En tant que personne suspectée, vous avez le droit de garder le silence : vous n'êtes pas tenu de répondre aux questions ni de contribuer activement à votre propre incrimination. C'est un principe fondamental.
Mais il existe, à côté, un mécanisme particulier : la justice peut ordonner de collaborer pour accéder à un système ou à des données protégées. Et sur ce terrain, la Cour de cassation a tranché : lorsque le juge d'instruction ordonne à une personne qu'il présume connaître le code de le communiquer, le refus peut être puni — le droit au silence ne s'y oppose pas, la Cour considérant que le code existe indépendamment de la volonté de celui qui le connaît. Deux garde-fous toutefois : l'appareil doit avoir été découvert sans contrainte exercée sur la personne, et il faut établir, sans doute raisonnable, que celle-ci connaît réellement le code. Autrement dit, refuser une véritable injonction n'est pas la même chose que se taire face à de simples questions.
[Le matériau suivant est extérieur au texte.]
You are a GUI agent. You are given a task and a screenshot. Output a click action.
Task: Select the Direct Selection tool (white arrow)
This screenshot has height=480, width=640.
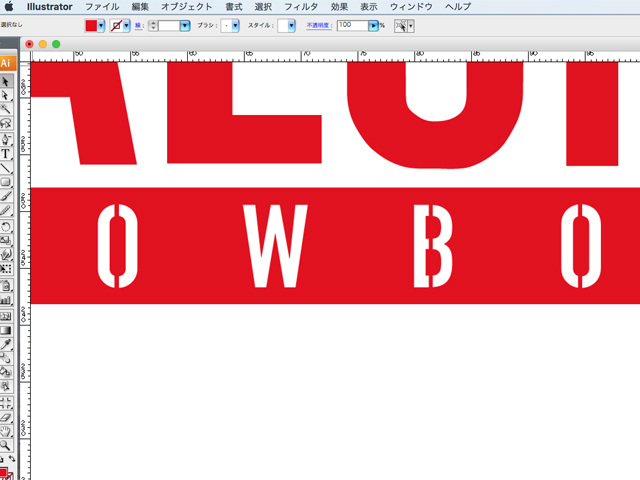[6, 95]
Que se passe-t-il si un juge d'instruction ordonne de donner votre code ?
C'est le cœur du problème. Une simple demande d'un policier pendant une audition n'a pas la même portée qu'une injonction formelle émanant d'un juge d'instruction. Face à une véritable injonction, le refus peut être envisagé comme une infraction distincte, indépendante de l'affaire pour laquelle vous êtes entendu. Encore faut-il vérifier la forme exacte de la demande, sa base et son contexte — autant d'éléments techniques qu'un avocat doit examiner. C'est souvent là que tout se joue.
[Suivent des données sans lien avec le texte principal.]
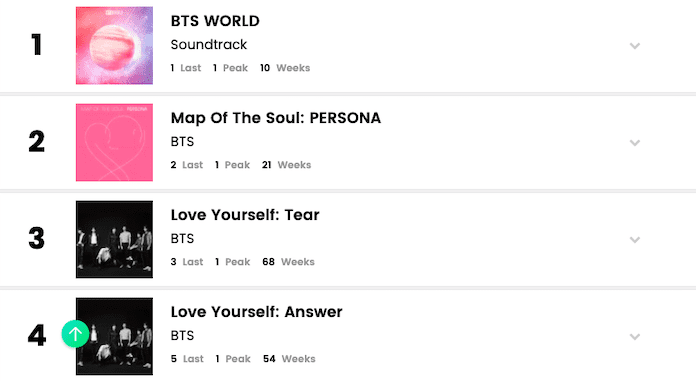Click the 10 Weeks stat for BTS WORLD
Pourquoi ne faut-il pas décider seul au commissariat ?
Parce que les deux options comportent un risque, et qu'il change d'un dossier à l'autre.
Donner votre code, c'est livrer d'un coup tout ce que contient votre téléphone — messages, photos, localisations — qui pourra être utilisé contre vous. Refuser, c'est risquer, dans certains cas, une conséquence distincte. Personne ne peut vous dire lequel de ces deux risques l'emporte sans connaître votre situation précise. C'est le rôle de l'avocat, et vous avez le droit de le consulter avant de répondre. Ce droit à l'assistance existe précisément pour ces moments-là.
Et si le téléphone est celui d'un mineur ?
Les mêmes tensions existent, avec une protection renforcée pour l'enfant. Dans ce cas, l'assistance d'un avocat est obligatoire et gratuite.
Face à une demande de code, le bon réflexe n'est pas de céder ni de refuser en bloc, mais de demander à parler à un avocat. Parlons de votre situation : nous verrons, selon votre dossier, ce qui vous protège le mieux.
Questions fréquentes
La police peut-elle fouiller mon téléphone sans mon code ?
Elle peut tenter d'y accéder par des moyens techniques, et une copie des données peut être réalisée pour analyse. Votre code n'est donc pas la seule voie d'accès — mais cela ne vous oblige pas pour autant à le communiquer.
Peut-on m'obliger à déverrouiller par empreinte ou par reconnaissance faciale ?
C'est une question technique et discutée, distincte de celle du code mémorisé. Là encore, la réponse dépend de la situation : ne vous exécutez pas sans avoir demandé conseil.
Ai-je le droit de parler à un avocat avant de décider si je donne ou non mon code de téléphone ?
Oui. Vous avez le droit de consulter un avocat et d'être assisté autour de votre audition. C'est le moment de l'exercer, pas après.
J'ai déjà donné mon code de GSM : est-ce trop tard ?
Les données ont pu être consultées, mais un avocat peut encore examiner les conditions dans lesquelles tout cela s'est déroulé et ce qui peut, ou non, être utilisé. Il n'est jamais inutile de faire le point.
Sources : Cour de cassation, 4 février 2020 (P.19.1086.N), confirmée notamment par Cass., 14 février 2023 (P.22.1303.N) et Cass., 19 décembre 2023 (P.23.1157.N), sur l'ordre du juge d'instruction de communiquer le code d'accès d'un téléphone et sa compatibilité avec le droit au silence (article 88quater du Code d'instruction criminelle).
Cet article, à jour au 6 juillet 2026, donne des informations générales et ne remplace pas un avis sur votre situation.